Pittsburgh coach Pat Narduzzi didn’t throw the ACC Coastal Division standings up on the wall during his team’s annual Sunday night meeting.
There was no need. Narduzzi is well aware his players know where the Panthers (5-4, 4-1 ACC) sit heading into Saturday’s visit from Virginia Tech (4-4, 3-2): in first place and in control of their own destiny.
“I’m not going to address it,” Narduzzi said Monday. “There’s still a bunch of hungry teams sitting below us. Doesn’t really matter. I know they read on Twitter all that stuff. I guess I don’t have to address it.”
Maybe, but that it’s even a topic of discussion is a testament to Pitt’s resiliency.
Narduzzi raised eyebrows when he told a group of fans at a kickoff luncheon in August to keep the first weekend of December open so they could plan a trip to Charlotte for the ACC title game. It’s a possibility that seemed remote at best after the Panthers were drilled by Penn State and Central Florida and then suffered a baffling loss to North Carolina, all in September.
And yet the Panthers have responded brilliantly, winning shootouts and defensive struggles alike during their three-game conference winning streak. Their taut 23-13 victory at Virginia last Friday may have been the closest they have come all season to fitting Narduzzi’s definition of “Pitt football.”
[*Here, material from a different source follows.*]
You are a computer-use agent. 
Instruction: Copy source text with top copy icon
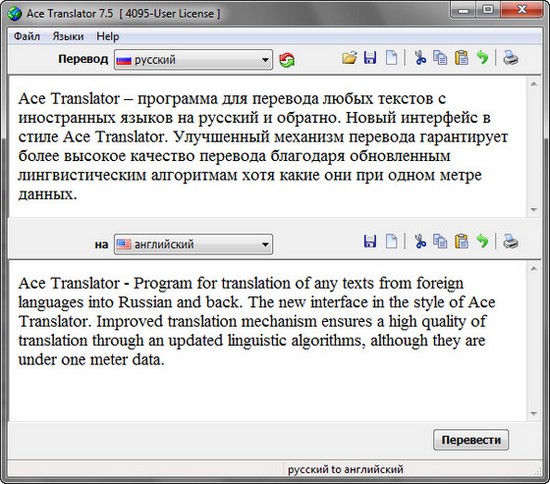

Darrin Hall ran for 229 yards and three touchdowns. The defense sacked Virginia quarterback Bryce Perkins five times. Alex Kessman drilled a 53-yard field goal and the Panthers pushed the Cavaliers around on the road.
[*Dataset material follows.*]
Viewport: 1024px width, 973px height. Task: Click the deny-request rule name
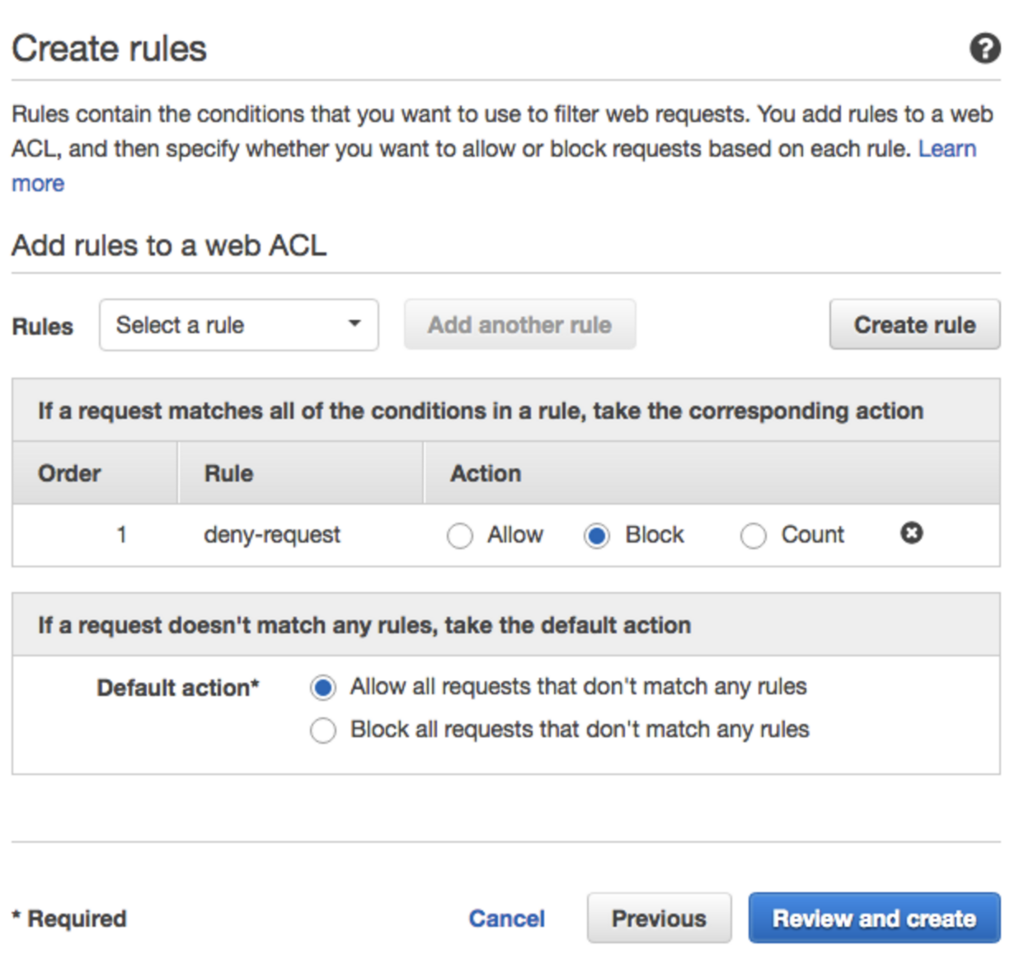click(x=272, y=535)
“(It’s) kind of what you want,” Narduzzi said. “(An) old-school game. That’s who we are, what the city of Pittsburgh is.”
Still, Narduzzi stressed it’s far too early for the Panthers to think they’ve arrived.
“We haven’t done anything yet,” he said. “We’ve got a long way to go. Premature victories are no good.”
The road to the ACC championship, however, doesn’t look quite as daunting as it did six weeks ago. Virginia Tech’s bumpy resume includes losses to Old Dominion, Georgia Tech and Boston College. Wake Forest will play the rest of the year without injured starting quarterback Sam Hartman and Miami — the preseason pick to roll in the Coastal — is closer to last place than to first.
All of which makes Pitt the favorite — or the closest thing to one — at getting a shot at the ACC’s Atlantic Division champion on Dec. 1. Heady territory for a group that has faced one of the most difficult schedules around.
“I don’t think anybody has played five Top 25 football teams in the country, which we have,” Narduzzi said. “We faced five of them so far. Wasn’t an easy schedule. Everybody knew it wasn’t an easy schedule coming into the year. After the game is over, no one says, ‘But it’s a hard schedule.’ What other way would you want it?”
Narduzzi isn’t too concerned about his team getting caught up in the hype. Facing the Hokies should be enough. Pitt had a chance to win in Blacksburg last year but lost 20-14 when it failed to score on four plays from the Virginia Tech 1 in the final moments, a defeat that ultimately prevented the Panthers from becoming bowl eligible and one that Narduzzi still finds himself replaying in his mind 12 months later.
Pitt has a chance to erase that memory on Saturday while inching closer to an improbable division title. Not that Narduzzi wants to talk about it. He’d rather his team just go out and play and worry about what it all means later.
He didn’t change the way the Panthers practiced when they were struggling in September. He’s not going to change anything now that they’re rolling in November.
“We do what we do, offensively, defensively, structurally,” Narduzzi said. “Our days don’t change. We try to keep things as similar, as familiar with the kids as we possibly can.”
Even as they prepare for a potential trip to unfamiliar territory.